El espacio se distorsionó, tratando de acortar la distancia que recorrió mientras las cuchillas espaciales atravesaban el aire, revelando las muchas capas del espacio a medida que avanzaba hacia él.
Sin embargo, Davis siguió esquivando a la fuerza varias veces, incluso cuando las crunchs estaban a punto de desgarrarlo.
Solo la velocidad explosiva de las llamas celestiales pudo darle una ventaja para evitar ser atrapado y bombardeado.
*BOOOM!~*
Las llamas celestiales estallaron fuera de su cuerpo y los rayos celestiales llenaron el mundo, formando una diminuta capa de defensa que le permitió escapar una vez más antes de que los demás pudieran rodearlo.

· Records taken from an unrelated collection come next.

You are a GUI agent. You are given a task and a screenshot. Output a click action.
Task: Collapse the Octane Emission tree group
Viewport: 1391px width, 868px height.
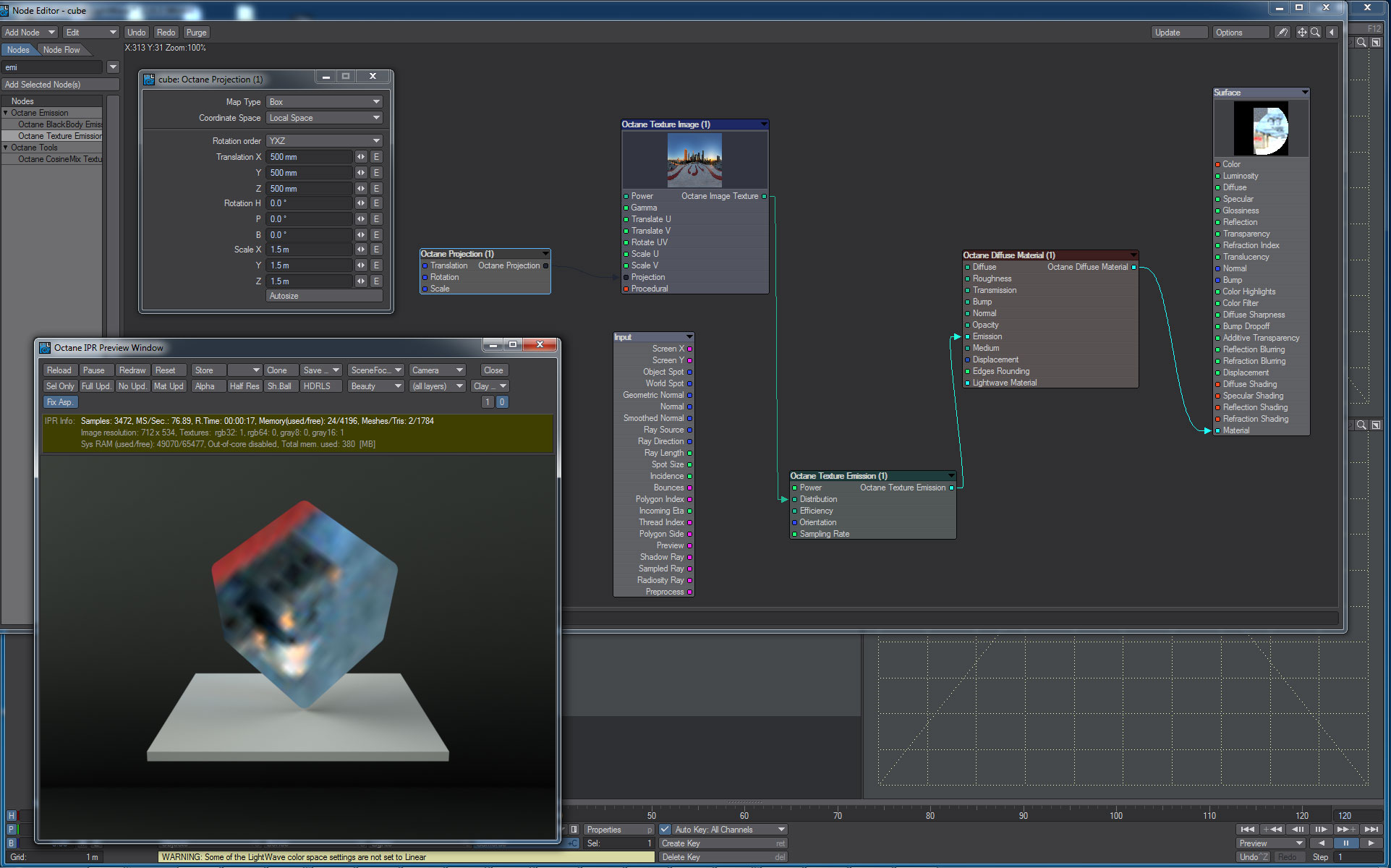coord(6,113)
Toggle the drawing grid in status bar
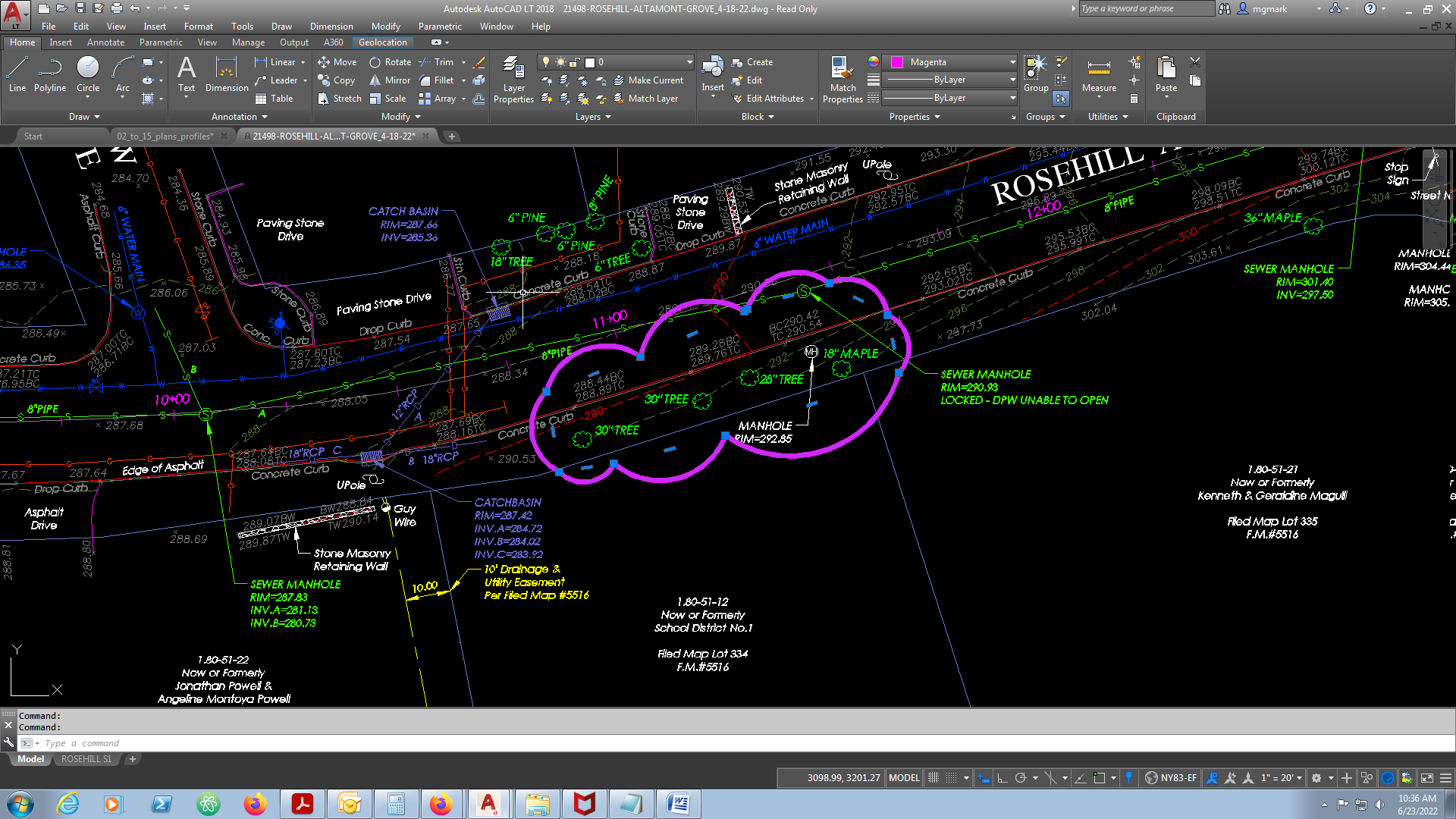The image size is (1456, 819). tap(934, 777)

‘Si no se me ocurre un plan pronto… entonces me quedaré sin energía, pero si primero me ocupo del Trascendente Celestial, podría volverme vulnerable al ataque de las Bestias Mágicas Paragon…’
Los ojos de Davis estaban extrañamente tranquilos mientras pensaba en la mejor manera de cruzar su tribulación.
Enfrentándolos de frente, sabía que había menos del diez por ciento de posibilidades de que sobreviviera.
Los más lentos de todos parecían ser el Buey y el Zorro que aún no lo habían alcanzado, pero por otro lado, el Conejo solo parecía saltar, nunca acercándose a él pero tampoco ganando mucha distancia de él como si estaba planeando algo.
Le dio dolor de cabeza solo pensar qué tipo de ataques le lanzarían.
De todos modos, abruptamente se dio la vuelta y convocó dos Spears of Damnation, agarrándolos en sus manos que parecían haber recuperado la salud.
«Vamos. Al menos voy a eliminar a dos de ustedes antes de que me lastime de nuevo».
«¿Herido? Es posible que no sobrevivas a la próxima tormenta de ataques».
Llegó la voz del Trascendente Celestial mientras corría hacia Davis y retiraba el puño mientras sostenía la espada plateada, pareciendo listo para desatar un corte que tallaba el cielo nuevamente.
Davis también disparó hacia el Trascendente Celestial, su cuerpo se dobló hasta el nivel de su cintura mientras doblaba sus manos hacia sus hombros, manteniendo las Lanzas de Condenación listas para ser desatadas.